(ACTIVITY): I need the lines below from the one with "This screenshot has width=966, height=682." down to the one with "Given: Click the Notes section heading" reproduced exactly, both ends included, and nothing else.

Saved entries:
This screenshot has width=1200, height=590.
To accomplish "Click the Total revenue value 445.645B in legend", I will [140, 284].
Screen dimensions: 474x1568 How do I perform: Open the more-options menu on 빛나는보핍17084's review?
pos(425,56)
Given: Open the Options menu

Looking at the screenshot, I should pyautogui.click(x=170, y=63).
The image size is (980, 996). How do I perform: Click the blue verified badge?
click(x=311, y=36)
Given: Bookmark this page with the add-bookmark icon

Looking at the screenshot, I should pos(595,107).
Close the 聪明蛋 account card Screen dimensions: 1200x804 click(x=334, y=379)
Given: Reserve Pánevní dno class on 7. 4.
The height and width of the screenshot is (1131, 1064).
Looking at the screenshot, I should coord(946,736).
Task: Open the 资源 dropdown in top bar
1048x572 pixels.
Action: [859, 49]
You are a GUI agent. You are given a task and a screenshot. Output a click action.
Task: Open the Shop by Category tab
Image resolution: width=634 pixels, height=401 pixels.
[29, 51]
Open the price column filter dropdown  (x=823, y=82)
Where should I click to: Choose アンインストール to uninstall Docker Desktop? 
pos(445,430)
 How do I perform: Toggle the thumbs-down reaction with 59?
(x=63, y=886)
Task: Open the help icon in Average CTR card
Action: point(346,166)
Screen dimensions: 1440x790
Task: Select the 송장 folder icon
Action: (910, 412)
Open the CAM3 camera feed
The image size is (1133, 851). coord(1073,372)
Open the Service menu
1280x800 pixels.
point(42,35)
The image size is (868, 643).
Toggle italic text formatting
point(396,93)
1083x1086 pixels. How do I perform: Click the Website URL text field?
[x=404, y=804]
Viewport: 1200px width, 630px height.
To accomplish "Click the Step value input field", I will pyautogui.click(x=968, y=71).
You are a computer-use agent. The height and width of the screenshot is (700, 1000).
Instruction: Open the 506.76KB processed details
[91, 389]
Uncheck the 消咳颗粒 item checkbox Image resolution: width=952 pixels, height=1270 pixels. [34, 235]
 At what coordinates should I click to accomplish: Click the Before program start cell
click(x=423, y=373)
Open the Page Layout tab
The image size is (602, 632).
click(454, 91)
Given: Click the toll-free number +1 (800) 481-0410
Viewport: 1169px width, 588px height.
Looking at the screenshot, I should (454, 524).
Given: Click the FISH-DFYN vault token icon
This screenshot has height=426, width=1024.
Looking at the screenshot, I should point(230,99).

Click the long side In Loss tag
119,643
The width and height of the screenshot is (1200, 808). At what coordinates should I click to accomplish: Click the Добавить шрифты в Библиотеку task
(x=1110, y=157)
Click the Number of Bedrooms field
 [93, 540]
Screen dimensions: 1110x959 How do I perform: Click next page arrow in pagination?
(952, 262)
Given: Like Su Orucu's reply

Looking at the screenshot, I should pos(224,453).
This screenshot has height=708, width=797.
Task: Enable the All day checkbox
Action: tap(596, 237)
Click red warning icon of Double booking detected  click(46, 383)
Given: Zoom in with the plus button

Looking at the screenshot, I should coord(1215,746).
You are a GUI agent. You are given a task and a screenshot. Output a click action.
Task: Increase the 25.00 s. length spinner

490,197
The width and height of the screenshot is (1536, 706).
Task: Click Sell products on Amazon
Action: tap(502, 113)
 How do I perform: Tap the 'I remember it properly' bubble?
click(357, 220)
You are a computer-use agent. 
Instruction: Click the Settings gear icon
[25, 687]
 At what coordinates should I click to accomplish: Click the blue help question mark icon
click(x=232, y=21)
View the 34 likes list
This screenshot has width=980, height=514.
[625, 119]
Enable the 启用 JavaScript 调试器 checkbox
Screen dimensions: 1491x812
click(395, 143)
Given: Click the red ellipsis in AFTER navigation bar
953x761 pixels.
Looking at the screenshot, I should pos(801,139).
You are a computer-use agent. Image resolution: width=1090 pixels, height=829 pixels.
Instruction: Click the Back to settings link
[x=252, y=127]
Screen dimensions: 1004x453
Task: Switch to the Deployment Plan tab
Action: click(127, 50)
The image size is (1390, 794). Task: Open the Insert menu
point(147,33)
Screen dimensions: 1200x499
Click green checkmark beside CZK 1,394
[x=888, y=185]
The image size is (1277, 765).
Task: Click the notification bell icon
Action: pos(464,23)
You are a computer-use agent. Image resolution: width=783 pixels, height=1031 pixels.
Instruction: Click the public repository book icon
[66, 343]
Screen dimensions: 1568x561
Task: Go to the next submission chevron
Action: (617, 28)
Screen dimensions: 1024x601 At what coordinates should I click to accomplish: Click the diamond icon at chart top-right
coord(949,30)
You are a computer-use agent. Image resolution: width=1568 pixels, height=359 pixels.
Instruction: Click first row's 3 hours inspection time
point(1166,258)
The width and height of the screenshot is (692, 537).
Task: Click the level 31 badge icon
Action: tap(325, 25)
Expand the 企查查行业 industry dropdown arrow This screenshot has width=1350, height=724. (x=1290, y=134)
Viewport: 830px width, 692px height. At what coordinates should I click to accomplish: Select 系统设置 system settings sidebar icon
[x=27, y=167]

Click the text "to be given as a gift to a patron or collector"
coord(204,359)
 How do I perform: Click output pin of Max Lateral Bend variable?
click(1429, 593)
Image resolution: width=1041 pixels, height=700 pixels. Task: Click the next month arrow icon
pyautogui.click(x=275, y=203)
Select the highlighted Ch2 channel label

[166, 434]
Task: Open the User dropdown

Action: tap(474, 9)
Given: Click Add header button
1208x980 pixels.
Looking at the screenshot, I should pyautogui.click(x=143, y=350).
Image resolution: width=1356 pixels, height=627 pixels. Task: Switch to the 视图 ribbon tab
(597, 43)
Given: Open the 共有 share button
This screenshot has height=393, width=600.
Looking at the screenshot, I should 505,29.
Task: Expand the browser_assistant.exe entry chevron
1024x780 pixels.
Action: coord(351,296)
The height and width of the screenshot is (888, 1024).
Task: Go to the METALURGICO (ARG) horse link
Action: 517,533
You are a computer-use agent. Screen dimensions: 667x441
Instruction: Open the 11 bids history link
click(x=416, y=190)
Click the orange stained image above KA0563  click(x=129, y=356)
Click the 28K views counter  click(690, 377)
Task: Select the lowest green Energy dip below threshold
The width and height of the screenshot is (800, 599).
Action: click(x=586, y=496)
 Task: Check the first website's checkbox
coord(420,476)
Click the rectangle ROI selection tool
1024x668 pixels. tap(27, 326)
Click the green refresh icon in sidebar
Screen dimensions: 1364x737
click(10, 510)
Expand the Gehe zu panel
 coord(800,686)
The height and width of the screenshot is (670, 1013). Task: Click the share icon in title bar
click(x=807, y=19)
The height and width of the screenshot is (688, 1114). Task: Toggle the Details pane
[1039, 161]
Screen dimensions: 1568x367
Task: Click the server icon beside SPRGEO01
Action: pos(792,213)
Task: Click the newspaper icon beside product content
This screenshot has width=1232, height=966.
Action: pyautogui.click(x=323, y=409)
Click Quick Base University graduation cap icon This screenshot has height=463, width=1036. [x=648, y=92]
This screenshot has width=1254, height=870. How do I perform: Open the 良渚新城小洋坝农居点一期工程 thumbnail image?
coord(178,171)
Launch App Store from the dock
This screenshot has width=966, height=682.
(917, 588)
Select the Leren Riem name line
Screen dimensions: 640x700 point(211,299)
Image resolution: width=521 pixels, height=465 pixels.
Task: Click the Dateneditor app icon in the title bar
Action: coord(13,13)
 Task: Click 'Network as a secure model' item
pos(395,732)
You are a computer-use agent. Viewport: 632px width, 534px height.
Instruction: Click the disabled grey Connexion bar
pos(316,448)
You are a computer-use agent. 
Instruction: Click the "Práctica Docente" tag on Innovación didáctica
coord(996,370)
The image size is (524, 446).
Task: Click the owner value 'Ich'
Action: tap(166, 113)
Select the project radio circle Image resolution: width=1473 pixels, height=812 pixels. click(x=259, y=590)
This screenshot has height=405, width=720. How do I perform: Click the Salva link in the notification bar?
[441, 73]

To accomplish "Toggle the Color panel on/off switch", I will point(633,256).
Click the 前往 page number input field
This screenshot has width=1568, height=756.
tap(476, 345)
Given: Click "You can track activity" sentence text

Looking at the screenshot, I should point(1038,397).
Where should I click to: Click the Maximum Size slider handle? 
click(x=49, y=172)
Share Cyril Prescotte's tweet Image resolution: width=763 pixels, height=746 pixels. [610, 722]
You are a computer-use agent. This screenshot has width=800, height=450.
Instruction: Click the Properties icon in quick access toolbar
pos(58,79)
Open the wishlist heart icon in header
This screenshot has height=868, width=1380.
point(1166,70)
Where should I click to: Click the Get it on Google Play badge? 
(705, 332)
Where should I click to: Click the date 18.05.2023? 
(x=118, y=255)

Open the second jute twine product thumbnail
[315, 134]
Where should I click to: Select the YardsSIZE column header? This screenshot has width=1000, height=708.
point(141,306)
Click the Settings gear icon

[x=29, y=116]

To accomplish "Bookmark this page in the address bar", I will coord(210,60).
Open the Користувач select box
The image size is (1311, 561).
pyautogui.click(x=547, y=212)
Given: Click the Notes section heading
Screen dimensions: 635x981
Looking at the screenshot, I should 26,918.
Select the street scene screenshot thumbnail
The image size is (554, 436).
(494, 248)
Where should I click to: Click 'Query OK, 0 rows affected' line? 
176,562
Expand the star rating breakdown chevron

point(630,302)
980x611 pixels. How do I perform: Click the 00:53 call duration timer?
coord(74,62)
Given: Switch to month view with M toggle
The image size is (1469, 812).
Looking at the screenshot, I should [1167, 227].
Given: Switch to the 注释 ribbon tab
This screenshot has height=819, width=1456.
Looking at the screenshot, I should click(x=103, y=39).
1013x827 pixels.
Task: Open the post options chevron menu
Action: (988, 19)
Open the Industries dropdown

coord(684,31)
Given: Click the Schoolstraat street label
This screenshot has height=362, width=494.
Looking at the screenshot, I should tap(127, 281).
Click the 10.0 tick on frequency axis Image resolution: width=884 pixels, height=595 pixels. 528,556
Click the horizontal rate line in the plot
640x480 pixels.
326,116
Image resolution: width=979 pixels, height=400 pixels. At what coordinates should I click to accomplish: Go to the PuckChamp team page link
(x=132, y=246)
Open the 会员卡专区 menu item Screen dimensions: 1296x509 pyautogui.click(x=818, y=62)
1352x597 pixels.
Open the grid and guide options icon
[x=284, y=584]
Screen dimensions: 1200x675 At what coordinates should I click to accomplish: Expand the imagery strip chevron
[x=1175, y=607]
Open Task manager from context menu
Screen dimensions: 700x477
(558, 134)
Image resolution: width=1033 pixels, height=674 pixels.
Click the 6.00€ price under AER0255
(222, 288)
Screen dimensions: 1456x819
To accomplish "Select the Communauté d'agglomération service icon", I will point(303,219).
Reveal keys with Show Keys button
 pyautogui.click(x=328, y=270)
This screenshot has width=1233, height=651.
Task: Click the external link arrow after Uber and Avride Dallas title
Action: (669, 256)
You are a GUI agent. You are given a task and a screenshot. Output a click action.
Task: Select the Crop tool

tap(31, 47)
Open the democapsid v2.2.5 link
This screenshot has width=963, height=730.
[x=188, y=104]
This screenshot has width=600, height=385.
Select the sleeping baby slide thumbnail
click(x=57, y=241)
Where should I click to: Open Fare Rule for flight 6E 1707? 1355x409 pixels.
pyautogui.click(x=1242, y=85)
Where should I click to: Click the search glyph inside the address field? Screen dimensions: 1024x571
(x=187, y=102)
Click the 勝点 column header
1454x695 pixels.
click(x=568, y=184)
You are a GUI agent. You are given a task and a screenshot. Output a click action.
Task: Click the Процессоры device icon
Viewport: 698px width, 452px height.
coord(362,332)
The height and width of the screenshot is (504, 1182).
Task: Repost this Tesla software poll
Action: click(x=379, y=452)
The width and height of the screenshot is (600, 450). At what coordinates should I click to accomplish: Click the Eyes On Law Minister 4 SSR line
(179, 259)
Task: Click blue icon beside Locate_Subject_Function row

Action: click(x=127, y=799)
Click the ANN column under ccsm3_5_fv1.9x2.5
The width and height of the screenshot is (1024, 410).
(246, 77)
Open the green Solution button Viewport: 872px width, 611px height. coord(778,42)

(FINISHED EXERCISE):
This screenshot has width=966, height=682.
(917, 588)
Select the Leren Riem name line
Screen dimensions: 640x700 point(211,299)
Image resolution: width=521 pixels, height=465 pixels.
Task: Click the Dateneditor app icon in the title bar
Action: coord(13,13)
 Task: Click 'Network as a secure model' item
pos(395,732)
You are a computer-use agent. Viewport: 632px width, 534px height.
Instruction: Click the disabled grey Connexion bar
pos(316,448)
You are a computer-use agent. 
Instruction: Click the "Práctica Docente" tag on Innovación didáctica
coord(996,370)
The image size is (524, 446).
Task: Click the owner value 'Ich'
Action: tap(166, 113)
Select the project radio circle Image resolution: width=1473 pixels, height=812 pixels. click(x=259, y=590)
This screenshot has height=405, width=720. How do I perform: Click the Salva link in the notification bar?
[441, 73]

To accomplish "Toggle the Color panel on/off switch", I will point(633,256).
Click the 前往 page number input field
This screenshot has width=1568, height=756.
tap(476, 345)
Given: Click "You can track activity" sentence text

Looking at the screenshot, I should point(1038,397).
Where should I click to: Click the Maximum Size slider handle? 
click(x=49, y=172)
Share Cyril Prescotte's tweet Image resolution: width=763 pixels, height=746 pixels. [610, 722]
You are a computer-use agent. This screenshot has width=800, height=450.
Instruction: Click the Properties icon in quick access toolbar
pos(58,79)
Open the wishlist heart icon in header
This screenshot has height=868, width=1380.
point(1166,70)
Where should I click to: Click the Get it on Google Play badge? 
(705, 332)
Where should I click to: Click the date 18.05.2023? 
(x=118, y=255)

Open the second jute twine product thumbnail
[315, 134]
Where should I click to: Select the YardsSIZE column header? This screenshot has width=1000, height=708.
point(141,306)
Click the Settings gear icon

[x=29, y=116]

To accomplish "Bookmark this page in the address bar", I will coord(210,60).
Open the Користувач select box
The image size is (1311, 561).
pyautogui.click(x=547, y=212)
Given: Click the Notes section heading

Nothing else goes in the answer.